U bent hier
Trifurcula immundella (Zeller, 1839)
Het opvallend ei wordt afgelegd op de jonge bremtakken, meestal in de laatste 15cm van de top. Goed te zien op foto 5, 6, 7 & 8. Bij Leucoptera spartifoliella wordt het ei bij het uitkomen niet gevuld met frass en valt daardoor van de stengel. Bij Trifurcula immundella daarentegen is het ei gevuld met zwart frass waardoor het ei van die soort opvallend zichtbaar blijft zelfs nadat de rups de mijn al heeft verlaten.
De ambergele rups is lang en smal en is nauwelijks zichtbaar in de mijn. Ze heeft een bleekbruine kop waar de randen ervan iets donkerder zijn.
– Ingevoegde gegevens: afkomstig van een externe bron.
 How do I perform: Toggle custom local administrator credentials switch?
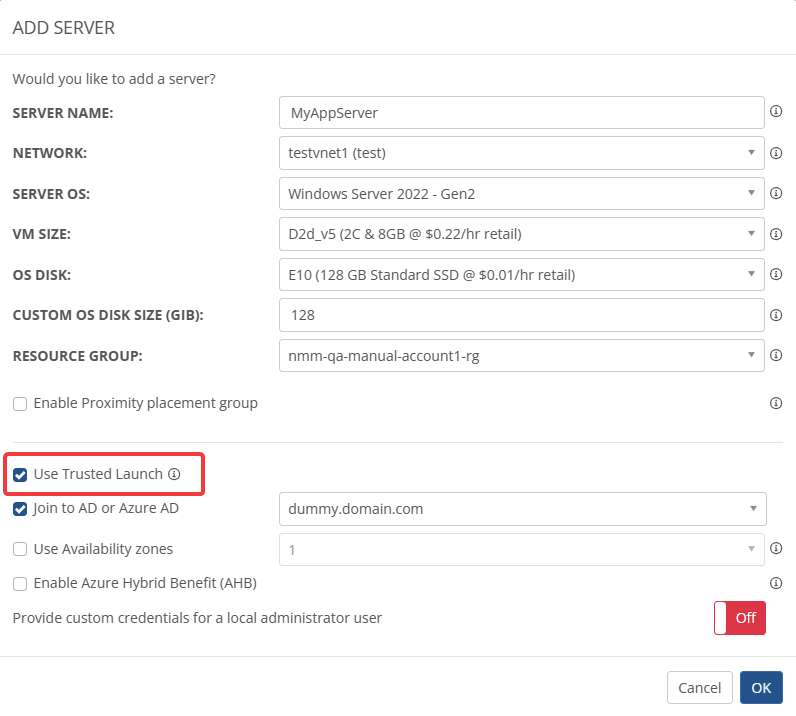point(739,618)
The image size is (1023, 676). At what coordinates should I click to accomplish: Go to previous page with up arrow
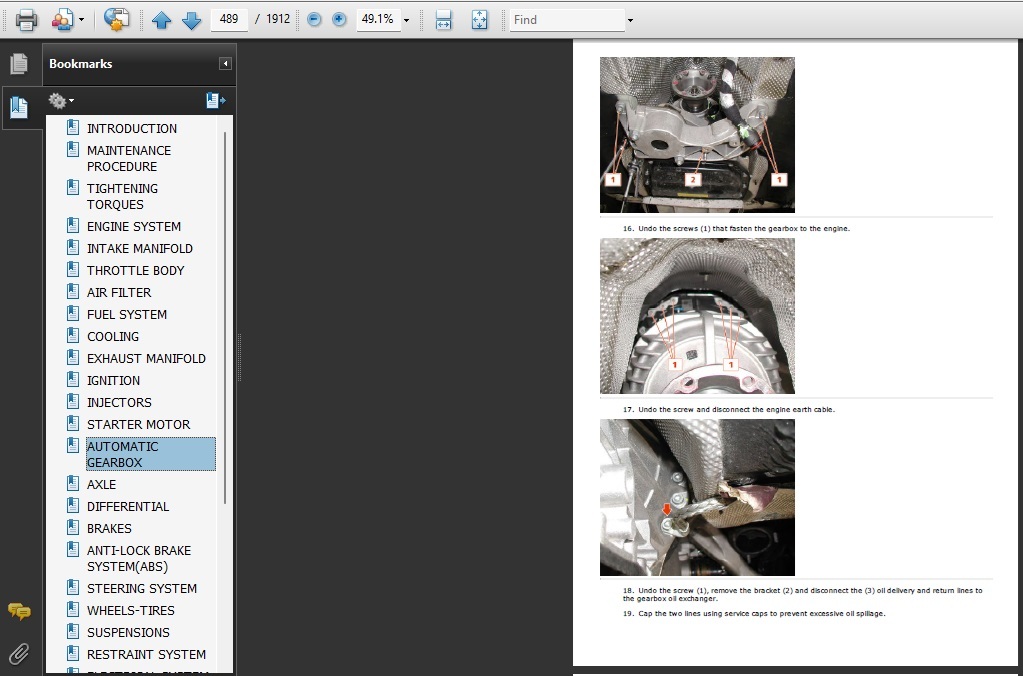coord(161,19)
De mijn is een lange, bijna geheel rechte gang die van boven naar beneden loopt over de jonge stengels van brem. Wanneer de rups dan aan de voet van zo'n stengel komt dan veranderd ze van richting door onder de voet door te mijnen en terug naar boven te mineren of de weg verder te zetten omlaag parallel op de vorige gang. De mijn wordt donkerbruin tot zwart en is daardoor makkelijker te vinden. Het zwarte frass ligt in een brede band in de mijn (zie foto 2).
De cocon is donker okergeel tot bruin.
- Stengelmineerder.
- Wanneer er verschillende mijnen op één en dezelfde plant zitten dan zijn ze van een afstandje reeds makkelijk te herkennen.
- Het verschil tussen Trifurcula immundella en Leucoptera spartifoliella is soms moeilijk te zien.
Een zeldzame soort die verspreid voorkomt in België waar brem groeit.
Ontbreekt op de meeste eilanden en ook in grote delen van Zuidoost-Europa.
De rupsen beginnen de mijnen te maken vanaf september. Volwassen rupsen zijn te vinden vanaf oktober tot april of mei, afhankelijk van het winterweer. De motjes vliegen van juni tot midden september.